For instance I can look at who's the most central player within the network, and also
what the composition of the network is.
This was really for seeing, for example, that it was WSPU travelling organisers that came
to local areas that really gave these women opportunities to adopt militancy. And it also
allowed me to see their contact with other militants.
What we're seeing in these two diagrams are the personal social networks of the two suffragettes
that I've looked at. I've looked at their personal social networks and mapped them using
various different sources.
So for one of the suffragettes I've the historical archive that I've got mainly consists of diaries,
family diaries that were written around the time. So I've reconstructed her personal connections
over a number of years by looking at these diaries and the kind of relational information
that we get from them.
For the other suffragette, the main historical archive involves letters, and also speeches
that she made around the time of her imprisonments. Again, I've used these sources to find the
data about their connections with other people within the suffragette movement.
And I've used these to create these personal networks. And they're personal networks because
they're the networks of connections around this one particular person.

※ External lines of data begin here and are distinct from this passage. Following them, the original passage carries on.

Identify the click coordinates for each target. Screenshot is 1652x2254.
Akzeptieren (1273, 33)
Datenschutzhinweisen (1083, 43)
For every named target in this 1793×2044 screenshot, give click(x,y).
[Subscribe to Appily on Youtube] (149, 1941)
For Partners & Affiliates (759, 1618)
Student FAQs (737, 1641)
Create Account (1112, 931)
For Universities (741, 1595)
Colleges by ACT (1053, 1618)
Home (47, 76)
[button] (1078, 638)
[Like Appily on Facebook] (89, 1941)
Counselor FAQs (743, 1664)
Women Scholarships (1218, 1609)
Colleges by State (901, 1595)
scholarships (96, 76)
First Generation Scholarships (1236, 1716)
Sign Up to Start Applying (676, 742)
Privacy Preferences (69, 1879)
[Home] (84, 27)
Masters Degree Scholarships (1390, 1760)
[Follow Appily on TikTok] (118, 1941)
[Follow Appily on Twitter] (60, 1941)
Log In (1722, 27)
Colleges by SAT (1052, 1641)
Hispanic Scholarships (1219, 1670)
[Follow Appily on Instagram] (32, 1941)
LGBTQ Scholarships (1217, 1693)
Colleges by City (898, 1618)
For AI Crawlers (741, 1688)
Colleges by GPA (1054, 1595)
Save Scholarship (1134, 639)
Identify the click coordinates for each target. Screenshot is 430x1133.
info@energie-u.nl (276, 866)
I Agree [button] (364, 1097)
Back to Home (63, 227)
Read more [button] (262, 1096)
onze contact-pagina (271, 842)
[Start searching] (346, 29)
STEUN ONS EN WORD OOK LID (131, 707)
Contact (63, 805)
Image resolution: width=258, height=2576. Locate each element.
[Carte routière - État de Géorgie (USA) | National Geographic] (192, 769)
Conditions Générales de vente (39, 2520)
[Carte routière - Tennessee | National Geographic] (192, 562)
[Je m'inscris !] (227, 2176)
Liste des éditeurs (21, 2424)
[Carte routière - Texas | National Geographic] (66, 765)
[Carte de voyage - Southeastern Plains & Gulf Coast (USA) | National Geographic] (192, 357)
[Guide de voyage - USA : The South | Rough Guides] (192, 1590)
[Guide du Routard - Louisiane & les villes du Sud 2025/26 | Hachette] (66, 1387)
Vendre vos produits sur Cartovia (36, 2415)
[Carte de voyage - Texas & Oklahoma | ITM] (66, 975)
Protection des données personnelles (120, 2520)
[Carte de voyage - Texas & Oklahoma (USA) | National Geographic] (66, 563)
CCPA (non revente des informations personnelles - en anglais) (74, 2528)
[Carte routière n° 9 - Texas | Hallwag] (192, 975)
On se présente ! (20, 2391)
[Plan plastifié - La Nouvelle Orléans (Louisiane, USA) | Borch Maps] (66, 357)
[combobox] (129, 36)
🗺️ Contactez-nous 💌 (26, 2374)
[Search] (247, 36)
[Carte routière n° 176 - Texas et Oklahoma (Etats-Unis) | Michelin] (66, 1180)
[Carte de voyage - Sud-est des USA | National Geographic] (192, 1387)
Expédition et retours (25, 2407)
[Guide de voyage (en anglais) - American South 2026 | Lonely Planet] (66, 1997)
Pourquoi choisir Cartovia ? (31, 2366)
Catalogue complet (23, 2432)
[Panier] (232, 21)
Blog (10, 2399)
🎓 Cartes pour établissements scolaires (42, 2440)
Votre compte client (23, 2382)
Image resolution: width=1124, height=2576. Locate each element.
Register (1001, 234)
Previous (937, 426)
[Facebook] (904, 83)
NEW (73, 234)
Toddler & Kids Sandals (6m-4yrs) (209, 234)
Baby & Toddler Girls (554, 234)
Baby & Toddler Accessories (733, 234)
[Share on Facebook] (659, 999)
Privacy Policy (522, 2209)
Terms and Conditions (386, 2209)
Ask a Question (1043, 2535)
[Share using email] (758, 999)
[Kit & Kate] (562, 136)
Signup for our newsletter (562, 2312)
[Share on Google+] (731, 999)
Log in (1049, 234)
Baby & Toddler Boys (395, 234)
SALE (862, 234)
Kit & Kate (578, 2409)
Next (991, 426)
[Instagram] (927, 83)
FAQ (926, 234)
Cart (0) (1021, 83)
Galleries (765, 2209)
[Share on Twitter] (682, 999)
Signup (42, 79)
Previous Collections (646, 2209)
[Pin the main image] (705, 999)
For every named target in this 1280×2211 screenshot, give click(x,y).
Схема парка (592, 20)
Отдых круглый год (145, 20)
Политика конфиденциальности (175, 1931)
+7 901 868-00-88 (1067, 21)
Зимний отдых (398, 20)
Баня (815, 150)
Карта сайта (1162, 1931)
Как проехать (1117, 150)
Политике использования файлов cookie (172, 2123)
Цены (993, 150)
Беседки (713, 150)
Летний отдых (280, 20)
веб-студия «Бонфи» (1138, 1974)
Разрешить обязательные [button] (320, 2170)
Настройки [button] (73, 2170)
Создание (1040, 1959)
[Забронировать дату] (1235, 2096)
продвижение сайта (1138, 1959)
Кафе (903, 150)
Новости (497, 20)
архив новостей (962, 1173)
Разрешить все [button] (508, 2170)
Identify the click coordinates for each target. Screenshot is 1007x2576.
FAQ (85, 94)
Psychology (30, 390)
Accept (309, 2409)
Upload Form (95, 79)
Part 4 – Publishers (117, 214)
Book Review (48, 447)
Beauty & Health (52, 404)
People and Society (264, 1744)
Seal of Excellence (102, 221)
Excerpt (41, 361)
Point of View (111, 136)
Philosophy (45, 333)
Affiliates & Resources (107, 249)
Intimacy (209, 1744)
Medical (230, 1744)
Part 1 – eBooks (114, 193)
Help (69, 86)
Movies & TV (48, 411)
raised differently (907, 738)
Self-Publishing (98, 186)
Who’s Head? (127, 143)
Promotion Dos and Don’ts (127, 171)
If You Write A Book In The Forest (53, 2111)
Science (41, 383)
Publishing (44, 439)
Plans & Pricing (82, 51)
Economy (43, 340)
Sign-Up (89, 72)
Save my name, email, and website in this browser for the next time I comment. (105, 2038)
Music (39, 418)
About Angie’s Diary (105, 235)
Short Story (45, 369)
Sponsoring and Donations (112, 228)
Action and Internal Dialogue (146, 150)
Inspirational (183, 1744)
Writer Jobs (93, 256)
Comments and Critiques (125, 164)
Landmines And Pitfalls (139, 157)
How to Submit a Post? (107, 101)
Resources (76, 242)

These are what
we call ego-nets, or actor-centred networks.
This project's been part of a wider project I've been involved in, and we've been looking
at social networks in social movements more widely. In particular, we're interested in
covert social movement networks. So the period when the suffragettes became involved in particular
in covert activities, so when militancy became less about getting imprisoned for the cause
and more about doing destructive acts like setting bombs and committing arson, where
the whole intention was to escape.
We're interested in how the social networks that were involved in these social movements,
how they change and adapt when activity becomes underground and covert. So what we've done
within this project is we've looked at several suffragettes and their networks. One of the
future steps is to try and put those networks together and create more of a wider movement
network, and analyse that in both quantitative and qualitative ways. It's very important
within our project that we mix the methods within social network analysis.
The main methodological contribution of this research was to use a mixed method approach
to social network analysis, and in this respect I think that formal social network analysis
can benefit a lot from coming into contact with more qualitative approaches. But at the
same time, qualitative approaches, that concentrate maybe more on the individual, or the individual's
relations with one or two significant others, can also benefit from situating that individual
within the wider social network.
So I think it gets to a level of intersubjective expectations and culture that perhaps a formal
social network analysis on its own, or a qualitative analysis on its own couldn't get to. In that
respect, we see this as a model for doing a more mixed method social network analysis.